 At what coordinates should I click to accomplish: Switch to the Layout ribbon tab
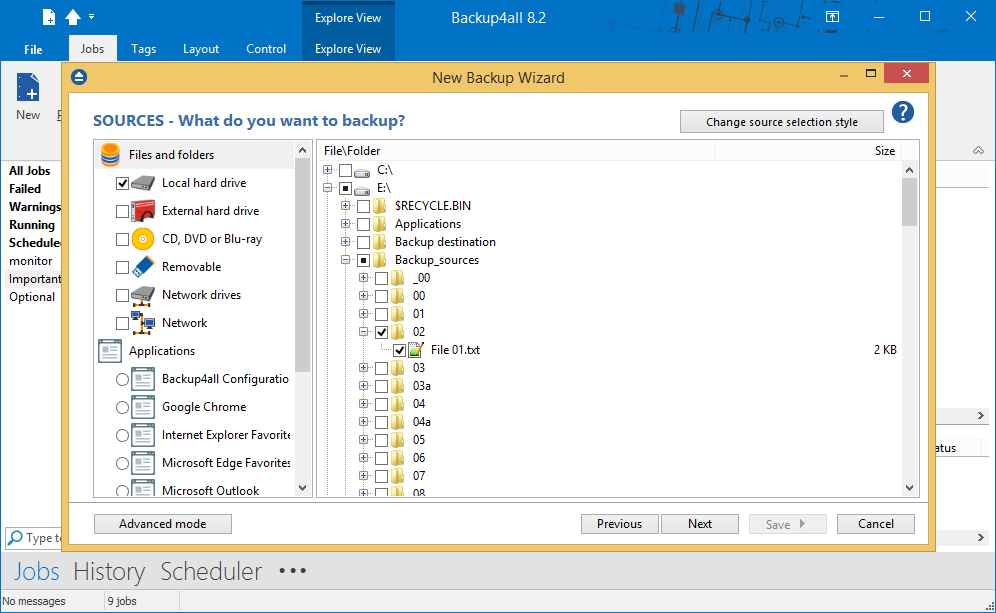point(201,48)
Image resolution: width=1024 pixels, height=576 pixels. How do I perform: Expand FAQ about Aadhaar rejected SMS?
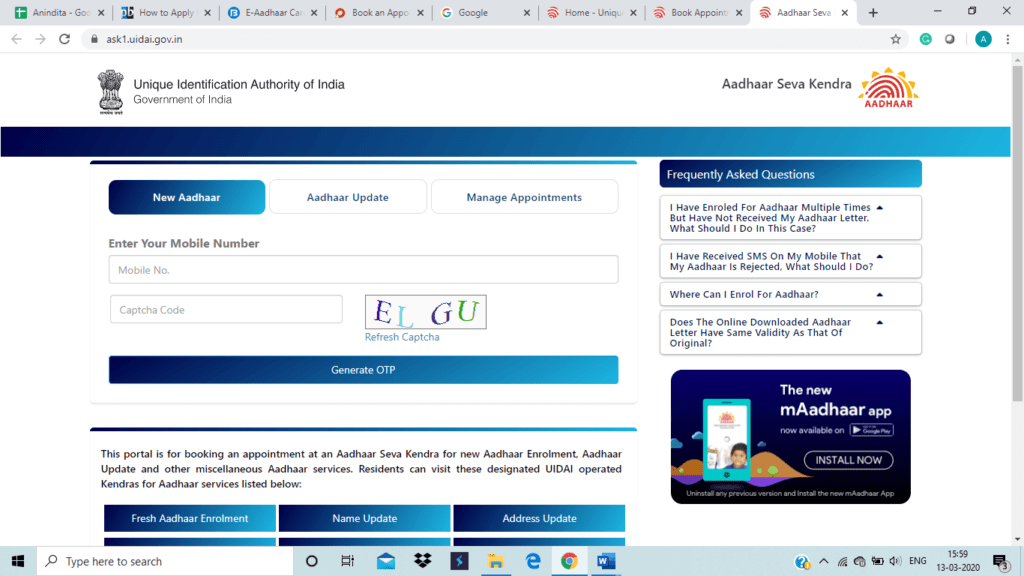(790, 262)
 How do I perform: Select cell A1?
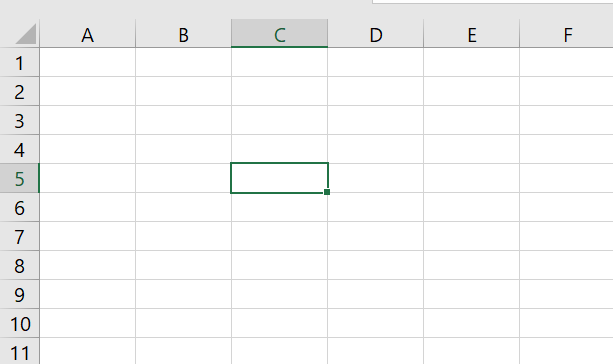(88, 63)
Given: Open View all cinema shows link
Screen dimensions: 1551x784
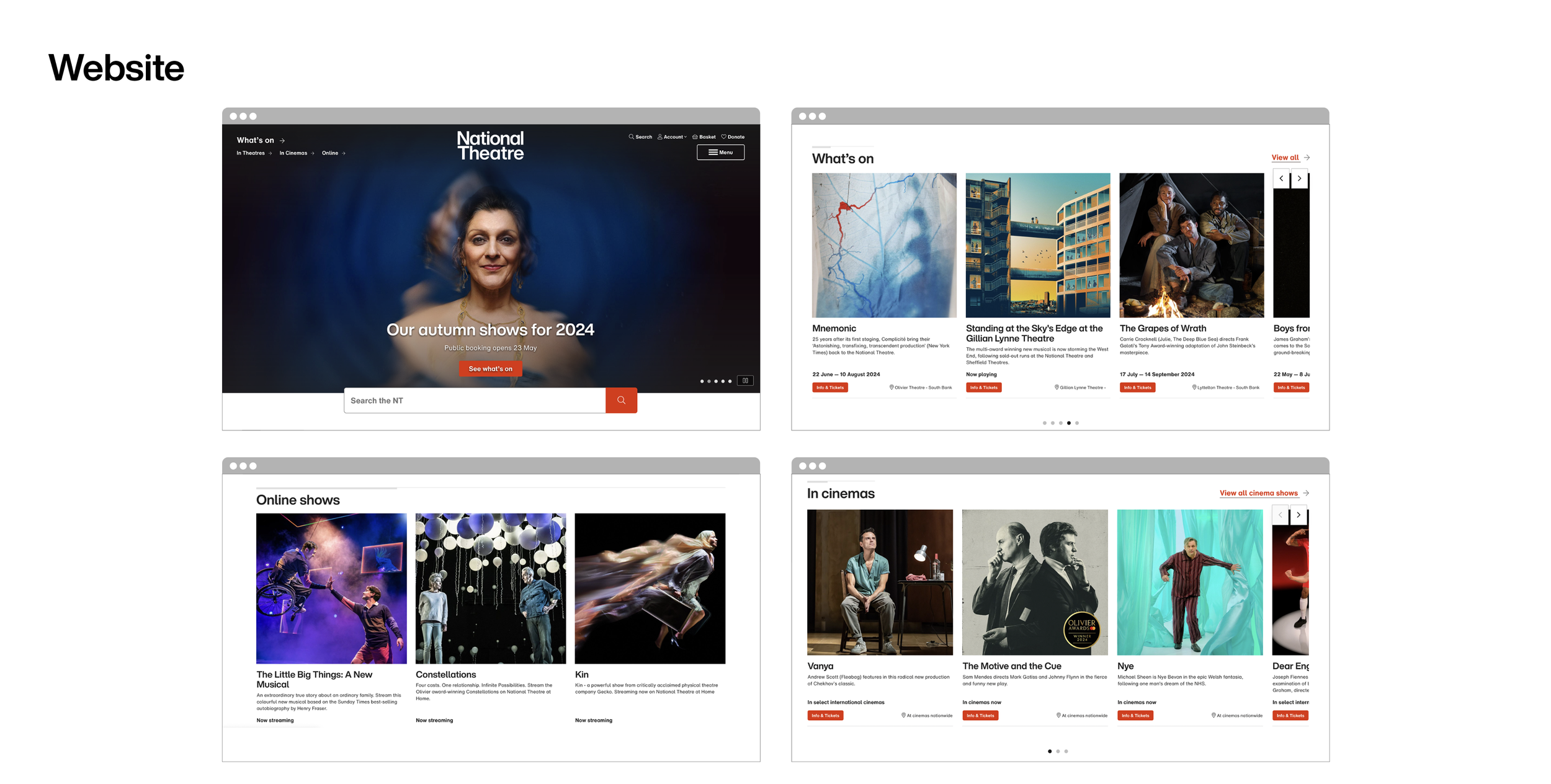Looking at the screenshot, I should coord(1258,493).
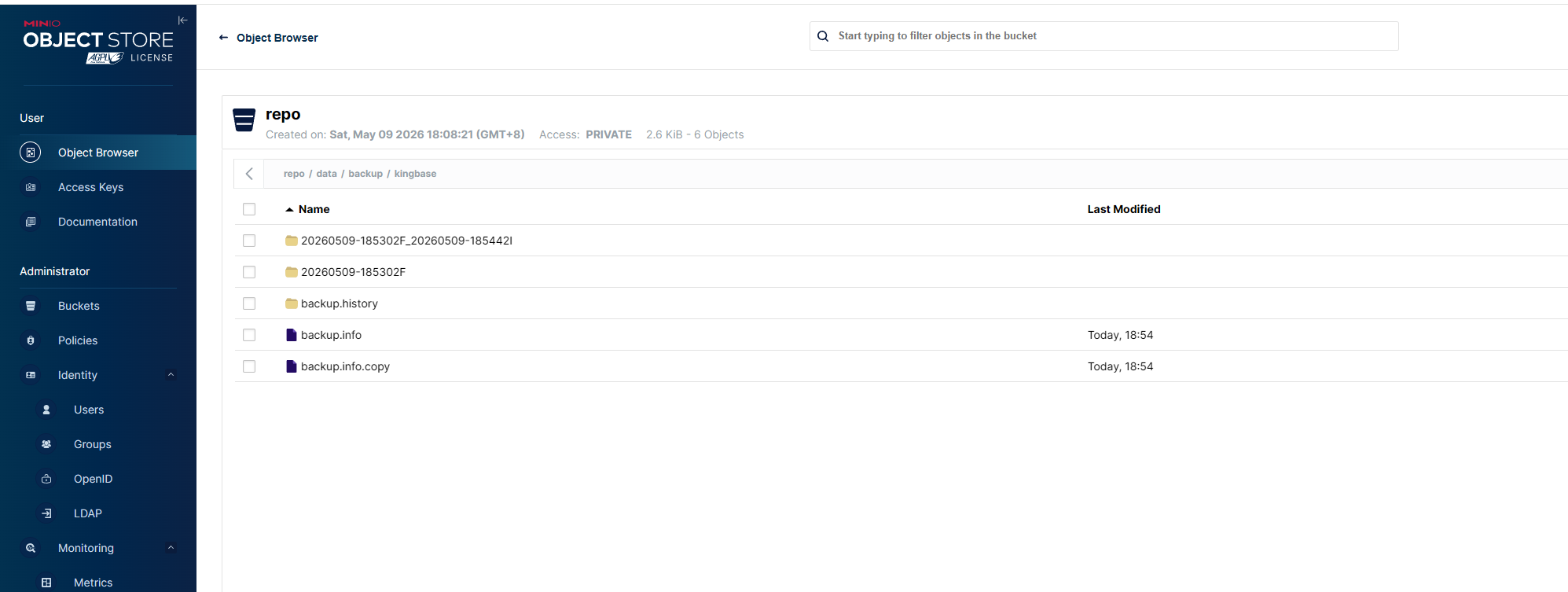Sort by Name column arrow
1568x592 pixels.
pyautogui.click(x=289, y=209)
----
• [PROBLEM]
Find every row above that contains the word "perform", matching case exactly, and copy each of those rows in full.

• [FINISHED ANSWER]
Image resolution: width=1024 pixels, height=576 pixels. How do I perform: Expand FAQ about Aadhaar rejected SMS?
 How do I perform: Select cell A1?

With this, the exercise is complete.